Start of DATASET CONTENT
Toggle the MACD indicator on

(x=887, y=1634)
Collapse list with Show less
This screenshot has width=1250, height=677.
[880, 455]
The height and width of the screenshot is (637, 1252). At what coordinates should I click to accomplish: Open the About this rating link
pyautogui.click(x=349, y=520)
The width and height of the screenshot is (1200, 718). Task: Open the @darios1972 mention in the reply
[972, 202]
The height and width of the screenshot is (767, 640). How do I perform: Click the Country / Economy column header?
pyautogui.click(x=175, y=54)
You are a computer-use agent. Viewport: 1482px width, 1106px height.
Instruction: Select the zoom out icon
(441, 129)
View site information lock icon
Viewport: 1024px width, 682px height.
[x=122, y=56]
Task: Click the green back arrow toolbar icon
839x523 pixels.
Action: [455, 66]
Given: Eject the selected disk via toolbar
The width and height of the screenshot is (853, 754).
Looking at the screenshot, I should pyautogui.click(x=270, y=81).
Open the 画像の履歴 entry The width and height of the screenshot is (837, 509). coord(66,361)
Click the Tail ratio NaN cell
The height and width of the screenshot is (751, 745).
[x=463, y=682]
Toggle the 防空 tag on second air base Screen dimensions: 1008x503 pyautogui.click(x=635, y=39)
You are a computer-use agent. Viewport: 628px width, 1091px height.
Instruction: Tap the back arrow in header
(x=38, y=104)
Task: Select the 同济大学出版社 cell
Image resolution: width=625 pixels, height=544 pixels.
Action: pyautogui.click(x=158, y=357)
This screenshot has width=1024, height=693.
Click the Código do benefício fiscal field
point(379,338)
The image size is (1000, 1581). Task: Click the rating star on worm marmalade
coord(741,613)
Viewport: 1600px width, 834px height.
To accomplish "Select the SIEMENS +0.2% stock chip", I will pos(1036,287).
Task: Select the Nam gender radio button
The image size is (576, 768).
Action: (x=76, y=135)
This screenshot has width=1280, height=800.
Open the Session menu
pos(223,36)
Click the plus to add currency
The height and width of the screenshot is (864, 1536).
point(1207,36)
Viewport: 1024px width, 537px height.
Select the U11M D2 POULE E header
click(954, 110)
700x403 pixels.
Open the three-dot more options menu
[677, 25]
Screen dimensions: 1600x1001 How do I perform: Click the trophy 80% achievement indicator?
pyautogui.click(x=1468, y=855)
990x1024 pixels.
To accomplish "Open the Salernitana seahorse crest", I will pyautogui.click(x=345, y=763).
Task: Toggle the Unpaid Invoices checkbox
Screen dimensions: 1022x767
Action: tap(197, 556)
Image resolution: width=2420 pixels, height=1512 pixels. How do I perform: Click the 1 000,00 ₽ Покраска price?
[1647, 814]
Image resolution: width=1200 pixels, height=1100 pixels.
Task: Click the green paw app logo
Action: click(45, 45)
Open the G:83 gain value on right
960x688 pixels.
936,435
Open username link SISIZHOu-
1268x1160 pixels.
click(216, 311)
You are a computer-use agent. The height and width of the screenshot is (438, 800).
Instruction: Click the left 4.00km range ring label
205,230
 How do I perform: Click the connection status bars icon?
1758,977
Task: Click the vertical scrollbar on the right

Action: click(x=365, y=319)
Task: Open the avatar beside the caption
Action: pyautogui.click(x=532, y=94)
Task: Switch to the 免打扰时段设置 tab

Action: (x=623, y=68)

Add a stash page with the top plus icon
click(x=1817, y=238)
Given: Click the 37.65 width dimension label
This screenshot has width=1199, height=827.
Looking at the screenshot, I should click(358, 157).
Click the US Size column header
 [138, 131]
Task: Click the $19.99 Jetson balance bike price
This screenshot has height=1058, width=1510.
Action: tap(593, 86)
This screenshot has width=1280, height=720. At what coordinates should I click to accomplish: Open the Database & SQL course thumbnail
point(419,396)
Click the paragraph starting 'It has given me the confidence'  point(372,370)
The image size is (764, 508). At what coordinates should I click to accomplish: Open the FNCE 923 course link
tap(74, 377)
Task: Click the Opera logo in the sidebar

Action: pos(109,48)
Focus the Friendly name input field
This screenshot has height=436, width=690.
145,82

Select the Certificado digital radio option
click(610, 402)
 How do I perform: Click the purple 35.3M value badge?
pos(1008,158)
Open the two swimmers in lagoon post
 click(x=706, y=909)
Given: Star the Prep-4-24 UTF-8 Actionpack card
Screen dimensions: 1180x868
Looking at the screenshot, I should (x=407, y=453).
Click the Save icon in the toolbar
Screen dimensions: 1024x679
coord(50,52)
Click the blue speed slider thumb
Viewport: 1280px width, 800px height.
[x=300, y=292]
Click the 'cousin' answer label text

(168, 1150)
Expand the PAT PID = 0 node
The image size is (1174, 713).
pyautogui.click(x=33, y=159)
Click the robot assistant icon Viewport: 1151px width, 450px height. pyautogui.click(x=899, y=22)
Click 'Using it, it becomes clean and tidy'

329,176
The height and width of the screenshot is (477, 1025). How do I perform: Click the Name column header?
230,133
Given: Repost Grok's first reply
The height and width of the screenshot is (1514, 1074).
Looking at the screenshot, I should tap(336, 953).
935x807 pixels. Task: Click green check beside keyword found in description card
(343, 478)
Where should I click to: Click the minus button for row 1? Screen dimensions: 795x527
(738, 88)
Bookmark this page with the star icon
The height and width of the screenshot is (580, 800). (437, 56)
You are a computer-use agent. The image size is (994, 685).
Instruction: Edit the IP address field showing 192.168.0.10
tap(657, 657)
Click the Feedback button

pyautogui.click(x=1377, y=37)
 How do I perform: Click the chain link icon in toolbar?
End of DATASET CONTENT
__ACTIVITY__
Would you return all of the material exactly as written?

__RESULT__
Toggle the MACD indicator on

(x=887, y=1634)
Collapse list with Show less
This screenshot has width=1250, height=677.
[880, 455]
The height and width of the screenshot is (637, 1252). At what coordinates should I click to accomplish: Open the About this rating link
pyautogui.click(x=349, y=520)
The width and height of the screenshot is (1200, 718). Task: Open the @darios1972 mention in the reply
[972, 202]
The height and width of the screenshot is (767, 640). How do I perform: Click the Country / Economy column header?
pyautogui.click(x=175, y=54)
You are a computer-use agent. Viewport: 1482px width, 1106px height.
Instruction: Select the zoom out icon
(441, 129)
View site information lock icon
Viewport: 1024px width, 682px height.
[x=122, y=56]
Task: Click the green back arrow toolbar icon
839x523 pixels.
Action: [455, 66]
Given: Eject the selected disk via toolbar
The width and height of the screenshot is (853, 754).
Looking at the screenshot, I should pyautogui.click(x=270, y=81).
Open the 画像の履歴 entry The width and height of the screenshot is (837, 509). coord(66,361)
Click the Tail ratio NaN cell
The height and width of the screenshot is (751, 745).
[x=463, y=682]
Toggle the 防空 tag on second air base Screen dimensions: 1008x503 pyautogui.click(x=635, y=39)
You are a computer-use agent. Viewport: 628px width, 1091px height.
Instruction: Tap the back arrow in header
(x=38, y=104)
Task: Select the 同济大学出版社 cell
Image resolution: width=625 pixels, height=544 pixels.
Action: pyautogui.click(x=158, y=357)
This screenshot has width=1024, height=693.
Click the Código do benefício fiscal field
point(379,338)
The image size is (1000, 1581). Task: Click the rating star on worm marmalade
coord(741,613)
Viewport: 1600px width, 834px height.
To accomplish "Select the SIEMENS +0.2% stock chip", I will pos(1036,287).
Task: Select the Nam gender radio button
The image size is (576, 768).
Action: (x=76, y=135)
This screenshot has width=1280, height=800.
Open the Session menu
pos(223,36)
Click the plus to add currency
The height and width of the screenshot is (864, 1536).
point(1207,36)
Viewport: 1024px width, 537px height.
Select the U11M D2 POULE E header
click(954, 110)
700x403 pixels.
Open the three-dot more options menu
[677, 25]
Screen dimensions: 1600x1001 How do I perform: Click the trophy 80% achievement indicator?
pyautogui.click(x=1468, y=855)
990x1024 pixels.
To accomplish "Open the Salernitana seahorse crest", I will pyautogui.click(x=345, y=763).
Task: Toggle the Unpaid Invoices checkbox
Screen dimensions: 1022x767
Action: tap(197, 556)
Image resolution: width=2420 pixels, height=1512 pixels. How do I perform: Click the 1 000,00 ₽ Покраска price?
[1647, 814]
Image resolution: width=1200 pixels, height=1100 pixels.
Task: Click the green paw app logo
Action: click(45, 45)
Open the G:83 gain value on right
960x688 pixels.
936,435
Open username link SISIZHOu-
1268x1160 pixels.
click(216, 311)
You are a computer-use agent. The height and width of the screenshot is (438, 800).
Instruction: Click the left 4.00km range ring label
205,230
 How do I perform: Click the connection status bars icon?
1758,977
Task: Click the vertical scrollbar on the right

Action: click(x=365, y=319)
Task: Open the avatar beside the caption
Action: pyautogui.click(x=532, y=94)
Task: Switch to the 免打扰时段设置 tab

Action: (x=623, y=68)

Add a stash page with the top plus icon
click(x=1817, y=238)
Given: Click the 37.65 width dimension label
This screenshot has width=1199, height=827.
Looking at the screenshot, I should click(358, 157).
Click the US Size column header
 [138, 131]
Task: Click the $19.99 Jetson balance bike price
This screenshot has height=1058, width=1510.
Action: tap(593, 86)
This screenshot has width=1280, height=720. At what coordinates should I click to accomplish: Open the Database & SQL course thumbnail
point(419,396)
Click the paragraph starting 'It has given me the confidence'  point(372,370)
The image size is (764, 508). At what coordinates should I click to accomplish: Open the FNCE 923 course link
tap(74, 377)
Task: Click the Opera logo in the sidebar

Action: pos(109,48)
Focus the Friendly name input field
This screenshot has height=436, width=690.
145,82

Select the Certificado digital radio option
click(610, 402)
 How do I perform: Click the purple 35.3M value badge?
pos(1008,158)
Open the two swimmers in lagoon post
 click(x=706, y=909)
Given: Star the Prep-4-24 UTF-8 Actionpack card
Screen dimensions: 1180x868
Looking at the screenshot, I should (x=407, y=453).
Click the Save icon in the toolbar
Screen dimensions: 1024x679
coord(50,52)
Click the blue speed slider thumb
Viewport: 1280px width, 800px height.
[x=300, y=292]
Click the 'cousin' answer label text

(168, 1150)
Expand the PAT PID = 0 node
The image size is (1174, 713).
pyautogui.click(x=33, y=159)
Click the robot assistant icon Viewport: 1151px width, 450px height. pyautogui.click(x=899, y=22)
Click 'Using it, it becomes clean and tidy'

329,176
The height and width of the screenshot is (477, 1025). How do I perform: Click the Name column header?
230,133
Given: Repost Grok's first reply
The height and width of the screenshot is (1514, 1074).
Looking at the screenshot, I should tap(336, 953).
935x807 pixels. Task: Click green check beside keyword found in description card
(343, 478)
Where should I click to: Click the minus button for row 1? Screen dimensions: 795x527
(738, 88)
Bookmark this page with the star icon
The height and width of the screenshot is (580, 800). (437, 56)
You are a computer-use agent. The image size is (994, 685).
Instruction: Edit the IP address field showing 192.168.0.10
tap(657, 657)
Click the Feedback button

pyautogui.click(x=1377, y=37)
 How do I perform: Click the chain link icon in toolbar?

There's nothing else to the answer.